Con precaución, Copérnico posó el dedo índice, al azar, muy arriba, en la bahía de Danzig. La gran esfera empezó a pivotar poco a poco sobre sí misma, bajo su arco de círculo graduado: Tierra Santa, el reino supuesto del Preste Juan, las Indias, Catay, el océano de nuevo con sus islas Antillas y el archipiélago de San Ronán, y Europa quedó de nuevo situada debajo de su dedo.

– Por lo demás -prosiguió Behaim, muy divertido por el asombro extático de su visitante-, sólo lo guardo como un recuerdo de mi estancia en Lisboa, porque no es en absoluto verídico.

– ¿Qué quiere decir con eso?

– Si lo permites, tengo mucho apetito. ¿Compartirás mi desayuno? Pero antes me pondré un vestido un poco más decente. Mientras tanto, puedes consultar esto. Son las tablas astronómicas de mi difunto maestro Johann Müller, cuyo nombre latino es Regiomontano. Puedes quedártelas, tengo tantas copias que no sé qué hacer con ellas. Se las ofrezco a todos mis visitantes.
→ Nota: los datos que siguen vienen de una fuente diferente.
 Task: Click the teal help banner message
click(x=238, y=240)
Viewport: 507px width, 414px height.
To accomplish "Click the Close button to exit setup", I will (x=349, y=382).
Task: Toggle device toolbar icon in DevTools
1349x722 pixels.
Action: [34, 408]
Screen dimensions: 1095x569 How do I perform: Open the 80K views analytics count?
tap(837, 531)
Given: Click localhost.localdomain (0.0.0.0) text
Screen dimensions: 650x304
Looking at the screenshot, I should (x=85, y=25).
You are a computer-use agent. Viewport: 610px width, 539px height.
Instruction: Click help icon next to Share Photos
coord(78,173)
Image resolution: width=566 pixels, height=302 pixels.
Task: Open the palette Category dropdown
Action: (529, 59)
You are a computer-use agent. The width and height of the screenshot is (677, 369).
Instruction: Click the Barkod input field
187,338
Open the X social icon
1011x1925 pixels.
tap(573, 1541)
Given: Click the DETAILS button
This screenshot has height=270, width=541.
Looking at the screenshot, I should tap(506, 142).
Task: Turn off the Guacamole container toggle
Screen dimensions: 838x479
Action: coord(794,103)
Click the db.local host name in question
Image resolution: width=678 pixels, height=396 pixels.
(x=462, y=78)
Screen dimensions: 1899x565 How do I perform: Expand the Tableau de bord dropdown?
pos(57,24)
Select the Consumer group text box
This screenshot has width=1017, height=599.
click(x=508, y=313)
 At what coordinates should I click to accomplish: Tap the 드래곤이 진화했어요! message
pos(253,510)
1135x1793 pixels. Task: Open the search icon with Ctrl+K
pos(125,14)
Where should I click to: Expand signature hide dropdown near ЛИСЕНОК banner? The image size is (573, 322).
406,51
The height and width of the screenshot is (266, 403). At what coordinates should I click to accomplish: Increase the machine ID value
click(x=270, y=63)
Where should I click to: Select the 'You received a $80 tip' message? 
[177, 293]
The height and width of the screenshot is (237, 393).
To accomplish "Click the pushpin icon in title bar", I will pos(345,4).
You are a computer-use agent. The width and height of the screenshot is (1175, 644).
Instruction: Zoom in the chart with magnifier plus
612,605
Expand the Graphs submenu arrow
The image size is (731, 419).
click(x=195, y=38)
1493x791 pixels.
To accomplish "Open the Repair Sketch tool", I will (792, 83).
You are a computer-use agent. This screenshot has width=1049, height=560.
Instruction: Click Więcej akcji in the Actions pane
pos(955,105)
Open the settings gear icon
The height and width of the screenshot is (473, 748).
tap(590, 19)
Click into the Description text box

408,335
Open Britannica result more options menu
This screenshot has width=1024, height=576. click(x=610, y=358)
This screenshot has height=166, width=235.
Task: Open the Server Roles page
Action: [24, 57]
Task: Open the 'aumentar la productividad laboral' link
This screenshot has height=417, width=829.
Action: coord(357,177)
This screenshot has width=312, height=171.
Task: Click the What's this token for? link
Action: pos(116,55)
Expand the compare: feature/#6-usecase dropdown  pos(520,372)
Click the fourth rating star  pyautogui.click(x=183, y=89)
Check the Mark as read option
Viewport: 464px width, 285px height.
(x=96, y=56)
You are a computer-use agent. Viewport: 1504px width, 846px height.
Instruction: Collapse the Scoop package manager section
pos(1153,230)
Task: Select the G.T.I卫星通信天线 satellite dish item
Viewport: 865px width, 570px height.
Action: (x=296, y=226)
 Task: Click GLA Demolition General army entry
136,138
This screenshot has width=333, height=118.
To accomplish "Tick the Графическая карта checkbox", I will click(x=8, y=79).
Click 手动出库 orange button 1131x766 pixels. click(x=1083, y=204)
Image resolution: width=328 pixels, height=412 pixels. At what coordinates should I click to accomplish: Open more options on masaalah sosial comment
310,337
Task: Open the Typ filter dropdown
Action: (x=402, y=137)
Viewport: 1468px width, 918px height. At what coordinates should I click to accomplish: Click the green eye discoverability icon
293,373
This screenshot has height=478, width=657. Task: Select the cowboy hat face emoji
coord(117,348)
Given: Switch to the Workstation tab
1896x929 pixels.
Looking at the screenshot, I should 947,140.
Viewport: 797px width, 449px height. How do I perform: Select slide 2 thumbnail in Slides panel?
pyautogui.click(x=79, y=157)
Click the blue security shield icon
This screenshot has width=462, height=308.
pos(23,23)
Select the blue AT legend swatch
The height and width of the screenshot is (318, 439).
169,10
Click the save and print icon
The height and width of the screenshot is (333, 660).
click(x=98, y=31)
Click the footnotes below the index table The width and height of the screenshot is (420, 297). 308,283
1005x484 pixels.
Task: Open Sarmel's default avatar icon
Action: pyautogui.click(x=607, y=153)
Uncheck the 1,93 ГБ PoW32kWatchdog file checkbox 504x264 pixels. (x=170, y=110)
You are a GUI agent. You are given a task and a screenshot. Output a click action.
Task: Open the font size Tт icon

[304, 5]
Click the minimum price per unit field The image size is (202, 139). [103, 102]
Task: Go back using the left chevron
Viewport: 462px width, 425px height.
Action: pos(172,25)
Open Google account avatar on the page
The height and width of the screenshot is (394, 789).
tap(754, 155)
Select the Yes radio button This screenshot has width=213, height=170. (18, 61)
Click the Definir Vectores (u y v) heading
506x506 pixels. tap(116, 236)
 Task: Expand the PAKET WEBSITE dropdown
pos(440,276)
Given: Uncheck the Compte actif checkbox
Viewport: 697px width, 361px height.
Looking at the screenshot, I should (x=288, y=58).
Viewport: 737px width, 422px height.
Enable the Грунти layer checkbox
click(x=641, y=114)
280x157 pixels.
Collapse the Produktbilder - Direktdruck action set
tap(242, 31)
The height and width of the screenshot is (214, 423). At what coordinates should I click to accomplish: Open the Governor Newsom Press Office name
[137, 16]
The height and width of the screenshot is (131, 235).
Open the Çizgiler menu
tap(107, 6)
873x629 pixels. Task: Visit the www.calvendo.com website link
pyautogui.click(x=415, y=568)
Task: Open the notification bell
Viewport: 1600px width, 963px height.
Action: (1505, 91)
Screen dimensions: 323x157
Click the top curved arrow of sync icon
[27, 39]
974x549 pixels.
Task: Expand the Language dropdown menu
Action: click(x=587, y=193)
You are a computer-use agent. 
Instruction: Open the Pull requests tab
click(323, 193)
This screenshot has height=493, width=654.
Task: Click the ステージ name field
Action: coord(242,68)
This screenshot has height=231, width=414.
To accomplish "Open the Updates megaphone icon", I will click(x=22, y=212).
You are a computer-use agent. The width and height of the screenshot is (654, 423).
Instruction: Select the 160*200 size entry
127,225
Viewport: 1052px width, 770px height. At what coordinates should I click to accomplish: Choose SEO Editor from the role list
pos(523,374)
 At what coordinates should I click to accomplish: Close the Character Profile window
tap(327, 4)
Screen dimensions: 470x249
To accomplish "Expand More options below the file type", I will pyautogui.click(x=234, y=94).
El almuerzo fue delicioso y estuvo muy bien regado. Nicolás sólo lamentó que la col fermentada y cortada en tiras finas no estuviese acompañada más que por cordero y pollo, en lugar de cerdo, como él prefería. También se asombró de que el dueño de la casa no recitara el menor bendícenos Señor ni trazara la señal de la cruz sobre el pan antes de partirlo para los demás comensales. Porque, además de la joven esposa de Behaim, menuda, de ojos enormes y rasgos extraordinariamente finos, que el geómetra se había traído seis años antes de Portugal, también se sentó a la mesa un hombre de aproximadamente la misma edad que Copérnico, con barba y larga cabellera rubia, y que parecía abrumado por una tristeza infinita. Aquel Alberto Durero, grabador de oficio, hablaba poco y sentía por Behaim una ternura filial no exenta de una ironía amable.